Pumps and propellers

Major places where cavitation occurs are in pumps, on propellers, or at restrictions in a flowing liquid.

As an impeller's (in a pump), or propeller's (as in the case of a ship or submarine) blades move through a fluid, low pressure areas are formed as the fluid accelerates around and moves past the blades. The faster the blades move, the lower the pressure around it can become. As it reaches vapor pressure, the fluid vaporizes and forms small bubbles of gas. This is cavitation. When the bubbles collapse later, they typically cause very strong local shockwaves in the fluid, which may be audible and may even damage the blades.

Cavitation in pumps may occur in two different forms:

Suction cavitation

Suction cavitation occurs when the pump suction is under a low pressure/high vacuum condition where the liquid turns into a vapor at the eye of the pump impeller. This vapor is carried over to the discharge side of the pump where it no longer sees vacuum and is compressed back into a liquid by the discharge pressure. This imploding action occurs violently and attacks the face of the impeller. An impeller that has been operating under a suction cavitation condition can have large chunks of material removed from its face or very small bits of material removed causing the impeller to look sponge like. Both cases will cause premature failure of the pump often due to bearing failure. Suction cavitation is often identified by a sound like gravel or marbles in the pump casing.

Discharge cavitation

Discharge cavitation occurs when the pump discharge pressure is extremely high, normally occurring in a pump that is running at less than 10% of its best efficiency point. The high discharge pressure causes the majority of the fluid to circulate inside the pump instead of being allowed to flow out the discharge. As the liquid flows around the impeller it must pass through the small clearance between the impeller and the pump cutwater at extremely high velocity. This velocity causes a vacuum to develop at the cutwater (similar to what occurs in a venturi) which turns the liquid into a vapor. A pump that has been operating under these conditions shows premature wear of the impeller vane tips and the pump cutwater. In addition, due to the high pressure conditions, premature failure of the pump's mechanical seal and bearings can be expected. Under extreme conditions, this can break the impeller shaft.

Discharge cavitation is believed to be the cause of the cracking of joints.

Cavitation in engines

Some bigger diesel engines suffer from cavitation due to high compression and undersized cylinder walls. Vibrations of the cylinder wall induce alternating low and high pressure in the coolant against the cylinder wall. The result is pitting of the cylinder wall that will eventually let cooling fluid leak into the cylinder and combustion gases to leak into the coolant.
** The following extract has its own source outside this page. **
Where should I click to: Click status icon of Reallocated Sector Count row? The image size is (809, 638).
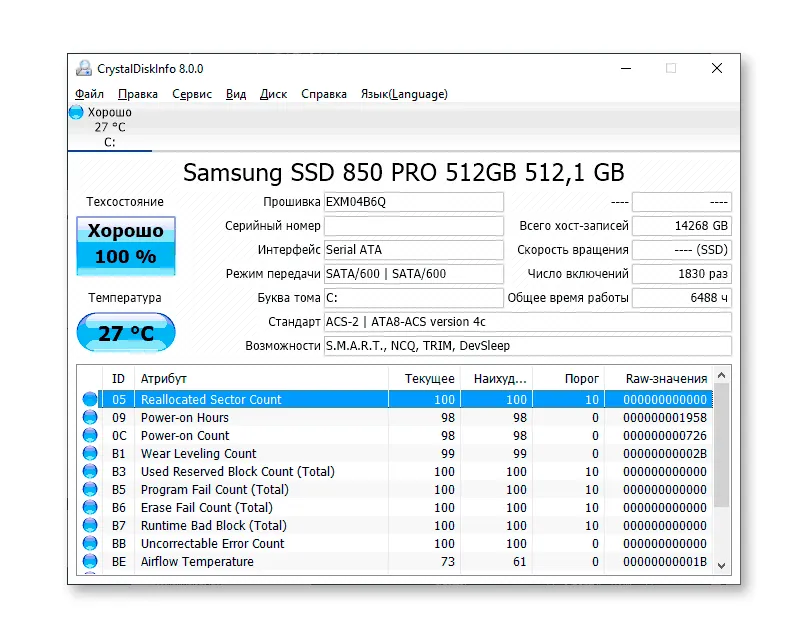click(90, 400)
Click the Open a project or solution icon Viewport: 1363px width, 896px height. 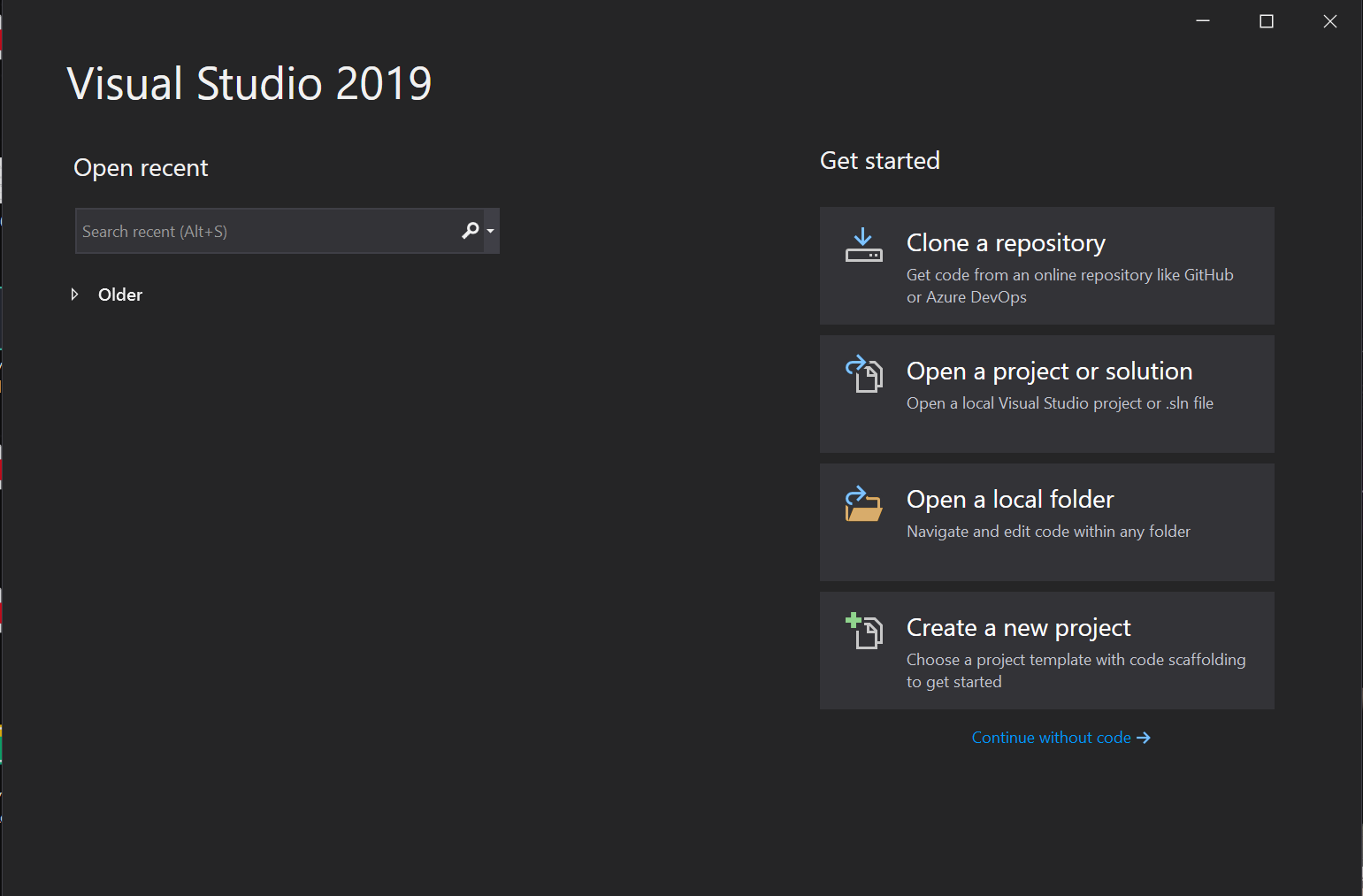863,374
It is possible to prevent this from happening with chemical additives in the cooling fluid that form a protecting layer on the cylinder wall. This layer will be exposed to the same cavitation, but rebuilds itself.

Vascular plants

Cavitation occurs in the xylem of vascular plants when the water potential becomes so great that dissolved air within the water expands to fill the plant cell - either vessel elements or tracheids. Plants are generally able to repair cavitated xylem, for example with root pressure, but for others such as vines, cavitation often leads to mortality. In some trees, the sound of the cavitation is clearly audible. In the autumn the dropping temperature increases the formation of air bubbles in the tracheids of some plant species, causing them to drop their leaves.

Marine Life

Just as cavitation bubbles form on a fast spinning boat propeller, they may also form on the tails and fins of aquatic animals. The effects of cavitation are especially important near the surface of the ocean where the ambient water pressure is relatively low and cavitation is more likely to occur.

For powerful swimming animals like dolphins and tuna, cavitation may be detrimental because it limits their maximum swimming speed.[2] Even if they have the power to swim faster, dolphins may have to restrict their speed because collapsing cavitation bubbles on their tail are too painful. Cavitation also slows tuna, but for a different reason. Unlike dolphins, these fish do not feel the painful bubbles because they have bony fins without nerve endings. Nevertheless they cannot swim faster because the cavitation bubbles create an air film around their fins that limits their speed. Lesions have been found on tuna that are consistent with cavitation damage.

Cavitation is not always a limitation for sea life. Some animals have found ways to use it to their advantage when hunting prey. The pistol shrimp snaps a specialized claw to create cavitation, which can kill small fish. The mantis shrimp (type smasher) uses cavitation as well in order to stun, smash open, or kill the shellfish that it feasts upon.

Coastal erosion

In the last half a decade, coastal erosion in the form of inertial cavitation has been generally accepted.[3] Air pockets in an incoming wave are forced into cracks in the cliff being eroded, the force of the wave then compresses the air pockets until the bubble implodes, becoming liquid, giving off various forms of energy which blast apart the rock.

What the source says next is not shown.